A number of parallel forces are converging to create a new set of challenges in the network infrastructure. The nature of the content stored within the network, and the way in which it is presented to end-users, is changing. Content used to be text and graphics. In the future, it will also be voice, audio and video. Entirely new classes of devices will proliferate in the home and enterprise that will have varying display and input capabilities. Getting the content to these devices quickly, reliably and with low delay and then, displaying it in a useful form, will be a challenge for the storage, transport and processing technologies of the network infrastructure.

The advance of storage, transport and processing technologies are described by a number of “laws.” These laws attempt to provide some predictability to an industry that is constantly changing. Some well-known laws include Metcalfe’s Law, Gilder’s Law and, of course, Moore’s Law. Moore’s Law states that the number of transistors in a given area (transistors per square centimeter) is doubling every 18 months. Moore’s law is alive and well though a power wall is looming as a consequence of increasing transistor density and clock frequency. The power density of microprocessors is increasing from 1 watt per square centimeter to 100’s of watts per square centimeter. The current trend line leads to a future in which the power density of microprocessors will approach that of a nuclear reactor and even a rocket engine nozzle. Clearly, something along this path needs to change.

Gilder’s Law states that bandwidth (bits per second) is doubling about every 9 - 12 months.
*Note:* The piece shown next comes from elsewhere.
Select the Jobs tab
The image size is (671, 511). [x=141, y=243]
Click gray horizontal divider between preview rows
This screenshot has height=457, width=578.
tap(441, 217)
Many people argue over what exactly it claims to measure and the accuracy of its prediction, although exactly what Gilder’s Law represents and the rate of increase in bandwidth it describes isn’t critically important. The important thing to note is that it is a graph representing bits per second that goes up and to the right. Gilder’s Law and Moore’s Law are quite often put on the same graph to make a point that bandwidth is growing at a rate faster than processor performance. The problem with this comparison is that different and unrelated units of measurement describe the two lines on the graph and more importantly, there is a third line missing from the graph.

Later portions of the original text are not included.